Она показывает мне кулак.
– Слушай, Вер, а ты не в курсе куда это Пиджак подевался? – спрашиваю я ее, – уже который раз к нему захожу, а дома никого.
– Да я и сама не могу понять, – говорит Верка удивленно, – я тоже уже несколько раз обламывалась и потом у него там на окнах решетки какие-то появились – странно как-то, ты видел?
– Не, не видел, действительно странно – нафига Пиджаку решетки.
– Ну ладно, бог с ним, – говорит Верка.
–А сильно тогда гнала, ну, в тот день? … ну, ты понял.
– Ааа, ну как бы тебе сказать, чтоб помягче вышло… – начинаю я нагонять жути.
– Ну, Вов, ну честно, – обрывает она меня.
– Да нет, Вера, все нормально было… Правда…
– Что?
– Да нет, ничего. Хотя…
– Пошли вы в жопу, Владимир, неужели нельзя нормально ответить?
– Да ну что ты пристала, все нормально было. Ну зависла слегка – с кем не бывает!
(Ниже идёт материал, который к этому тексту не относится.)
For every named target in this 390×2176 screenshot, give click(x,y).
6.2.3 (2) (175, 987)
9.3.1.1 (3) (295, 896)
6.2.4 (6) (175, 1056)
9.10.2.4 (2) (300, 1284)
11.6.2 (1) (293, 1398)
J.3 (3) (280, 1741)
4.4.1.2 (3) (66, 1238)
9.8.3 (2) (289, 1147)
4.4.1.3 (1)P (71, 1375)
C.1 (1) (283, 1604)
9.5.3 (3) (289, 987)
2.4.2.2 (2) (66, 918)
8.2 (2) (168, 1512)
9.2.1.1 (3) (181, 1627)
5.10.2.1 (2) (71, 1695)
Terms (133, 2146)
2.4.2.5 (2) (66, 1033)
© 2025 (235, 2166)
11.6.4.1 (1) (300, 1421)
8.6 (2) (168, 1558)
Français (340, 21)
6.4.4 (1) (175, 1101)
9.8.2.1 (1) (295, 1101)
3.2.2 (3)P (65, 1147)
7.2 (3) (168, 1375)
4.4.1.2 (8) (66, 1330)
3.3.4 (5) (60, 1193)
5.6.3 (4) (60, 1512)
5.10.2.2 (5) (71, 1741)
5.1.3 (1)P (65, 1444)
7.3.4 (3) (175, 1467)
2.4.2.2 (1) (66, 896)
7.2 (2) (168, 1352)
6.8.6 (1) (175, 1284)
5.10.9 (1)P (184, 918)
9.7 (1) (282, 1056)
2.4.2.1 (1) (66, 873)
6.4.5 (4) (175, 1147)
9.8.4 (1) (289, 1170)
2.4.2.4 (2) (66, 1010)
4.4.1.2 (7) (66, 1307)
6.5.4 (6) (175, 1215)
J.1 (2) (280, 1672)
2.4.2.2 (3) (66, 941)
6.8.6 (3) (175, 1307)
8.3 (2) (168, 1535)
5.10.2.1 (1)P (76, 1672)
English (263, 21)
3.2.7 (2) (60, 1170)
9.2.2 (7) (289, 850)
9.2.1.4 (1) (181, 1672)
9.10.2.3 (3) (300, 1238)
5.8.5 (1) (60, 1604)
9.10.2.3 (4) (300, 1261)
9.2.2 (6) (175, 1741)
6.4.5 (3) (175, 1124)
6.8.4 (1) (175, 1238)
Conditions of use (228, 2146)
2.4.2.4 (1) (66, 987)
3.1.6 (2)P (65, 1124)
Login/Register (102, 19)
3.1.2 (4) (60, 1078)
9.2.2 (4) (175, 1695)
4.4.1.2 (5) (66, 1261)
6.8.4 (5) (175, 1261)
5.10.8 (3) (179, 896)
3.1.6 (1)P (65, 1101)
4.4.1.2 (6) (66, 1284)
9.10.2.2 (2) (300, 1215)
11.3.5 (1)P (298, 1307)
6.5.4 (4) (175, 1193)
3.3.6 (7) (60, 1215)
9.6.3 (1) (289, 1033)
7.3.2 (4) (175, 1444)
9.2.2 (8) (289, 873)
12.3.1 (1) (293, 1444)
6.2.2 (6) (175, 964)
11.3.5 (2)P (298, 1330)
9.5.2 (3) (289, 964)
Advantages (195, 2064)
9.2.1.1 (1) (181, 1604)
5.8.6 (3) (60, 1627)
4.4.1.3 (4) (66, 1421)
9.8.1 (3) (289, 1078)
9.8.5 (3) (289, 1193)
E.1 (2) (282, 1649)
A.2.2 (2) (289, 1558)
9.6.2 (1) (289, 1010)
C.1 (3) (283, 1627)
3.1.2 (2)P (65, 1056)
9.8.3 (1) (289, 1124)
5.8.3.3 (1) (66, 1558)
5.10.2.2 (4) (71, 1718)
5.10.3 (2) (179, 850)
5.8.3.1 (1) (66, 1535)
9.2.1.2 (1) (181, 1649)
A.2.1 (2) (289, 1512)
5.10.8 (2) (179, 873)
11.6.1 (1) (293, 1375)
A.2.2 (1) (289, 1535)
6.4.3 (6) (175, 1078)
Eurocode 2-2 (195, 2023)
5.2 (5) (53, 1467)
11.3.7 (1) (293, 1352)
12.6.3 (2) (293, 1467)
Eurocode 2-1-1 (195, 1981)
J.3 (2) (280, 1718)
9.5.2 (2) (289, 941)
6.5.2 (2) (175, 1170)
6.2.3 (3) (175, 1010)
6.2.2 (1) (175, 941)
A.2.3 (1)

Она заметно успокаивается и спрашивает – А ты долго еще у меня сидел?
– Нее, чаю попил, мороженым твоим догнался, да и ушел.
Она молчит некоторое время, а потом говорит мне.
– Это я тогда релахи слопала пол-листа, как раз перед тем как мы встретились в парке.
– Да, ладно, какие между нами наркоманами счеты, – говорю я ей великодушно.
– Да, наркоманами, – произносит она грустно и задумчиво смотрит в окно.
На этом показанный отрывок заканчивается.